--- START ---

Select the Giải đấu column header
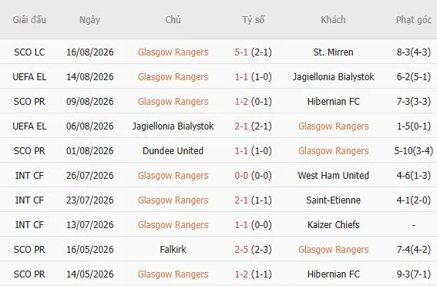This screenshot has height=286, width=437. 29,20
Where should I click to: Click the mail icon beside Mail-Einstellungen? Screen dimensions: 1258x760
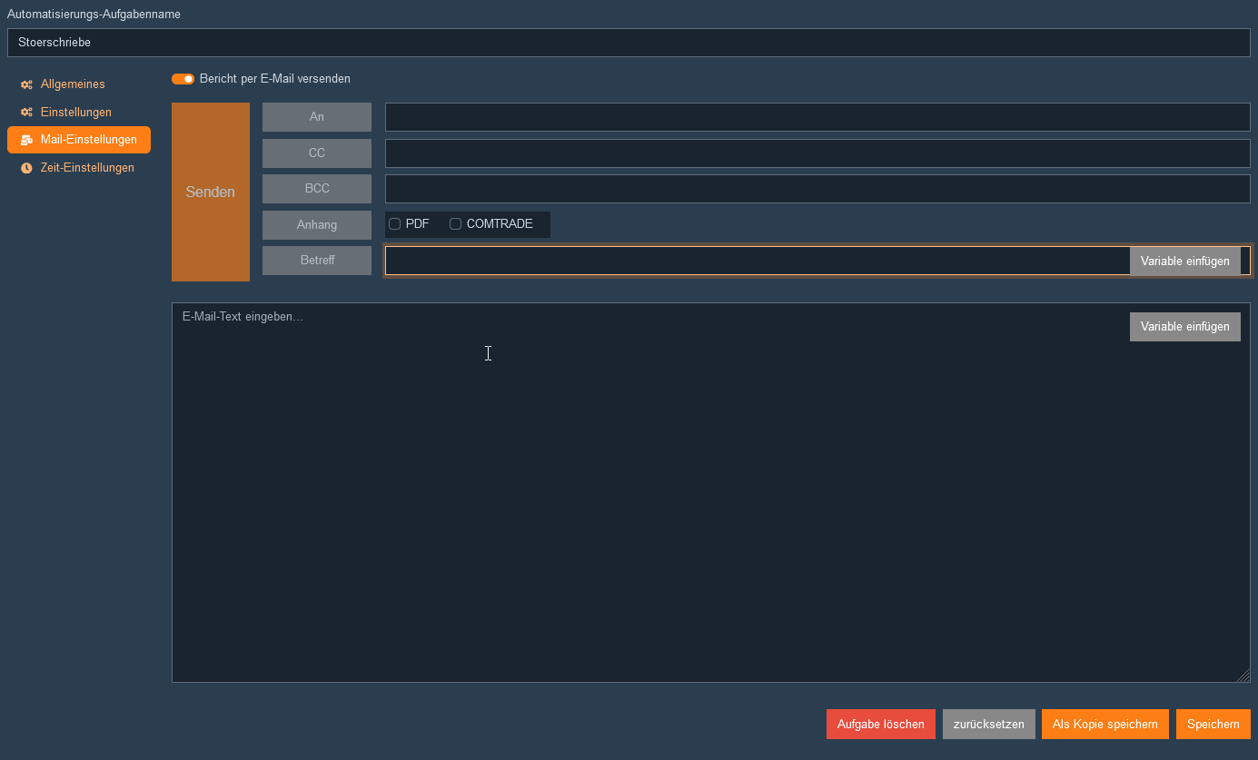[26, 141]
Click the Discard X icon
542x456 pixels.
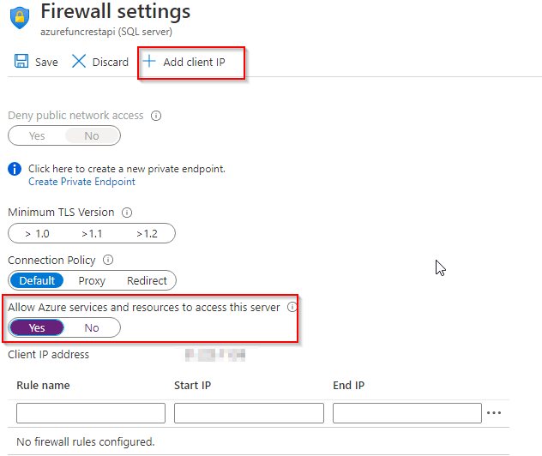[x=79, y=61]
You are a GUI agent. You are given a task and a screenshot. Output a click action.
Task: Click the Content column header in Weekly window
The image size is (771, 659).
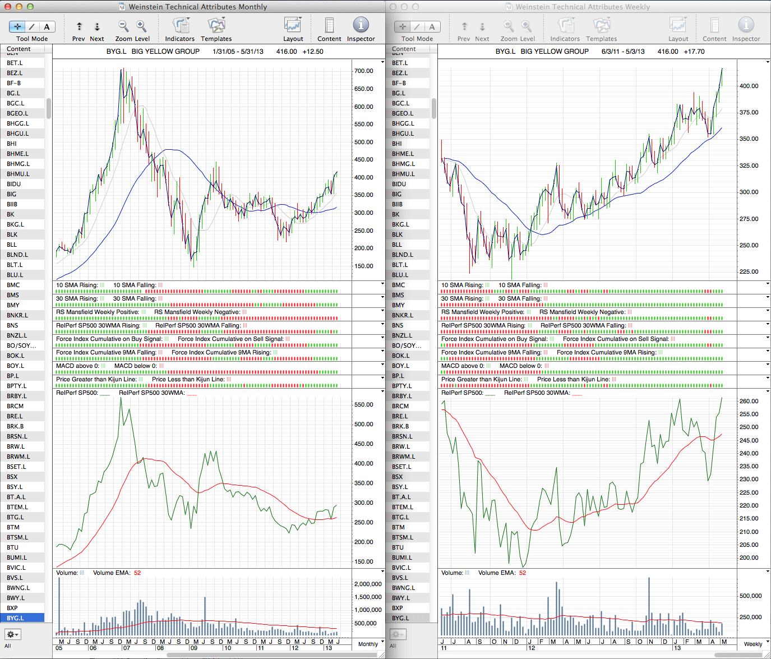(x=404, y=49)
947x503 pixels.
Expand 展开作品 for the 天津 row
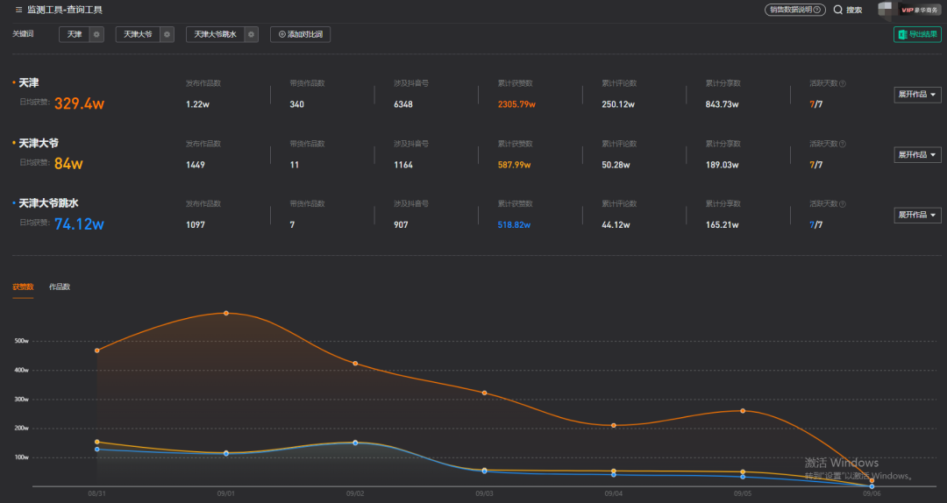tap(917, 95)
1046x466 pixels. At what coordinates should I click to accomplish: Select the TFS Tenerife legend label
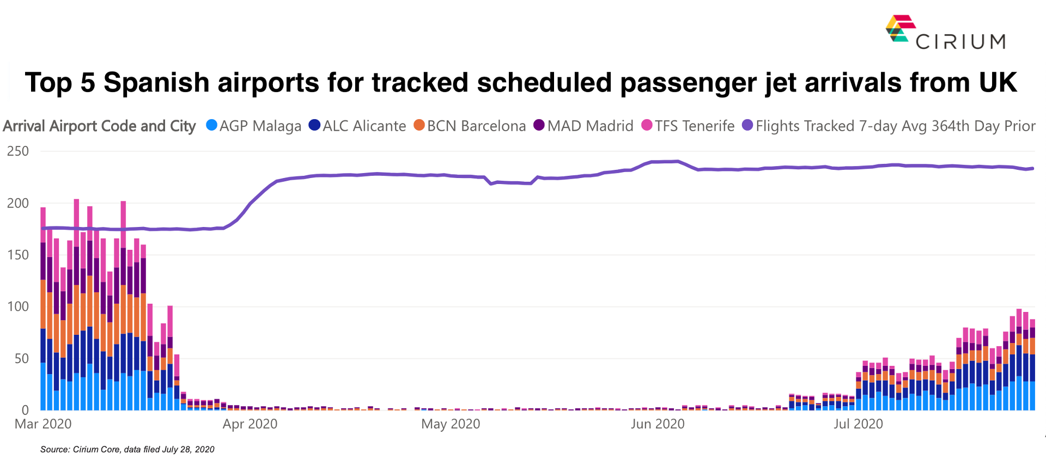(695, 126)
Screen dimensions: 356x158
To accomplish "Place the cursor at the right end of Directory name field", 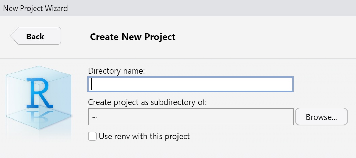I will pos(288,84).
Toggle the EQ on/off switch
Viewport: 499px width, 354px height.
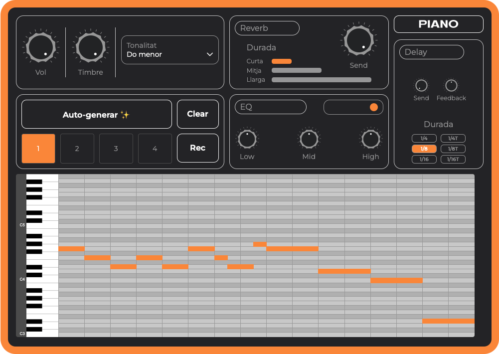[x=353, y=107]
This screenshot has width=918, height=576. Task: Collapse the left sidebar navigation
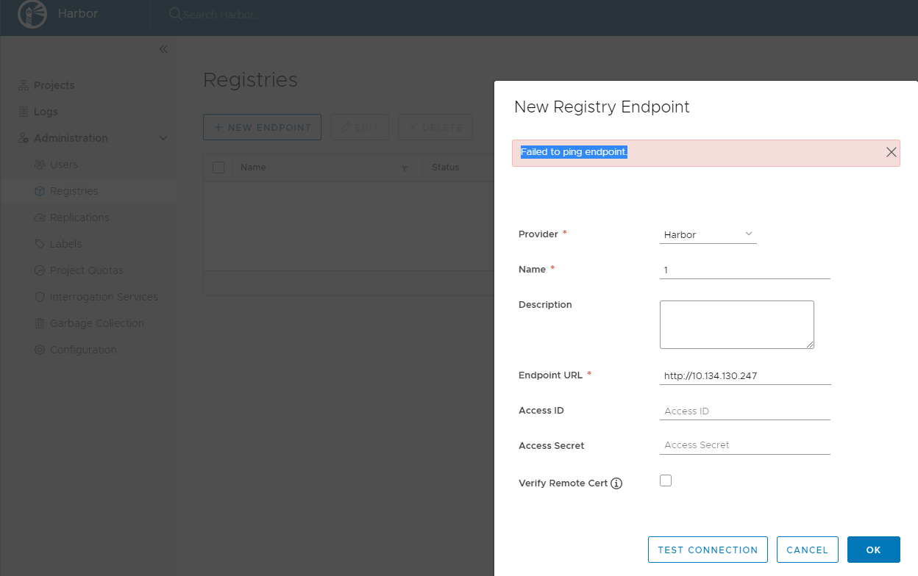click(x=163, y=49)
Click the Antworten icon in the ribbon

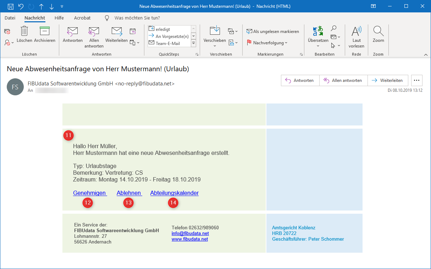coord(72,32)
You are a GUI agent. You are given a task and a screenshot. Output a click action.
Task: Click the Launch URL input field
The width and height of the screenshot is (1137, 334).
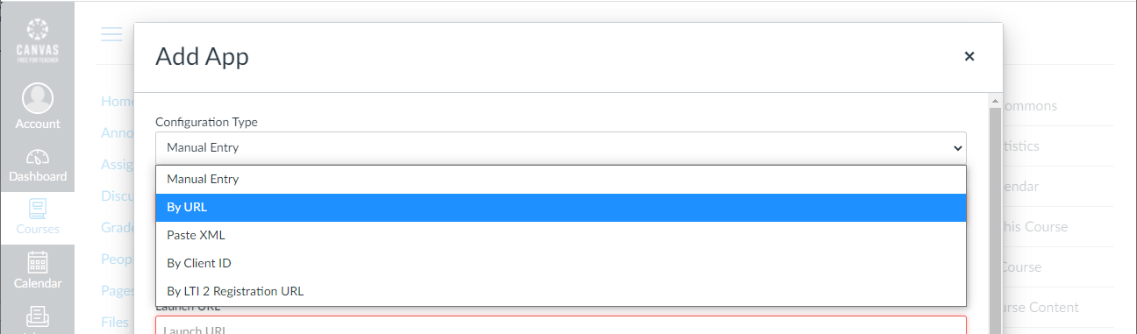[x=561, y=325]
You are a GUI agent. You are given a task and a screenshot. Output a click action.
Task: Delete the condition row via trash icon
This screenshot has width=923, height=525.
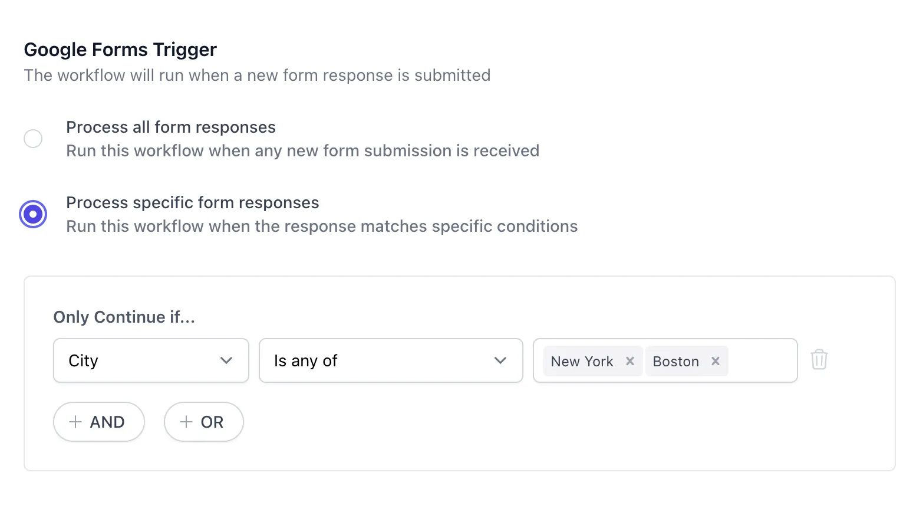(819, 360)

--- END ---

ASSIGNMENT:
Nothing but the lines from the one containing "Viewport: 499px width, 354px height." to the last line of the records should be returned, exactly as they appear and without pictures.

SOLUTION FOR THIS PROBLEM:
Viewport: 499px width, 354px height.
[x=353, y=107]
This screenshot has width=918, height=576. Task: Collapse the left sidebar navigation
click(x=163, y=49)
Click the Antworten icon in the ribbon

coord(72,32)
You are a GUI agent. You are given a task and a screenshot. Output a click action.
Task: Click the Launch URL input field
The width and height of the screenshot is (1137, 334).
[x=561, y=325]
You are a GUI agent. You are given a task and a screenshot. Output a click action.
Task: Delete the condition row via trash icon
This screenshot has width=923, height=525.
(819, 360)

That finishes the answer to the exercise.